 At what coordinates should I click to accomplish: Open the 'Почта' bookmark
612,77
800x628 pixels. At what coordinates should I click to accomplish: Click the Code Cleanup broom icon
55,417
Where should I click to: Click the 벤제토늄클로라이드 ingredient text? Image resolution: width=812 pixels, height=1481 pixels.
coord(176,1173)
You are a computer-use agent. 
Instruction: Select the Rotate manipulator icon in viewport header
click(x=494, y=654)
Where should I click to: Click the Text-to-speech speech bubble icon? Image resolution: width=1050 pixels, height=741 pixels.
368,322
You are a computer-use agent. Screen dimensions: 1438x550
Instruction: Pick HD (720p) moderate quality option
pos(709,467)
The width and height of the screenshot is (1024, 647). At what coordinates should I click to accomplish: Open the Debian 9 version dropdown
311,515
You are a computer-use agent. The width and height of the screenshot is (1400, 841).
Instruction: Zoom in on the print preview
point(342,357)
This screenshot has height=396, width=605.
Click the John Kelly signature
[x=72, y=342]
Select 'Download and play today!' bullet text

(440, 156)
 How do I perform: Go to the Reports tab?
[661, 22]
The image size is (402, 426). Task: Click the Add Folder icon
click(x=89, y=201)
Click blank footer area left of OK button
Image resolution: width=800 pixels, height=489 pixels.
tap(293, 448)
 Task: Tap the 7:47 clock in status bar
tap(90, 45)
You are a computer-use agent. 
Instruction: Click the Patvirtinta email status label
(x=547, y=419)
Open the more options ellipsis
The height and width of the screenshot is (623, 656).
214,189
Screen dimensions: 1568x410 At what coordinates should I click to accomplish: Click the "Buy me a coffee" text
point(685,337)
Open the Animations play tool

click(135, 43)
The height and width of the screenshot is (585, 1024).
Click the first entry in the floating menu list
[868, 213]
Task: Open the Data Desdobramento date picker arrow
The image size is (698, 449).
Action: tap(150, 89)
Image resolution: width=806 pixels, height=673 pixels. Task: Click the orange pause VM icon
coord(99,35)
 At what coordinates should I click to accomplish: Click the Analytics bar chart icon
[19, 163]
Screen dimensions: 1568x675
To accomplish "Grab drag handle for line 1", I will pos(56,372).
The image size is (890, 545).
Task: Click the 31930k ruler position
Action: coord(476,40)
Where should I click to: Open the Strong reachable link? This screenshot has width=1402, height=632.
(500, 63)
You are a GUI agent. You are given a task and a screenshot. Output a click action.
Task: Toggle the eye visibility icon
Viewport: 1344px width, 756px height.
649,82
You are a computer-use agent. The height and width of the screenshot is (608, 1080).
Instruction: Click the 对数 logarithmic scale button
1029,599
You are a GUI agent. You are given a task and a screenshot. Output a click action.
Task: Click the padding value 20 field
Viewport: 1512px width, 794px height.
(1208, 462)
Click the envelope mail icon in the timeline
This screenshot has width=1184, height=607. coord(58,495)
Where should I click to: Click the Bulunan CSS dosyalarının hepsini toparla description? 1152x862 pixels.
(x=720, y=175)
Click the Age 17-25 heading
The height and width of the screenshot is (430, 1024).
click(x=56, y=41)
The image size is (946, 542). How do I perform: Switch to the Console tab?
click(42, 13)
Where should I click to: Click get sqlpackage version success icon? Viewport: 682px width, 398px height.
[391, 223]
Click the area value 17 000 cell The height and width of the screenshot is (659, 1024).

**Action item:** Search the listing above for the word "computer", and copy every line that has it.

**Reply to the exercise:**
You are a computer-use agent. 
You are a computer-use agent. Screen dimensions: 1438x550
You are a computer-use agent. The width and height of the screenshot is (1400, 841).
You are a computer-use agent. 
You are a computer-use agent. The height and width of the screenshot is (608, 1080).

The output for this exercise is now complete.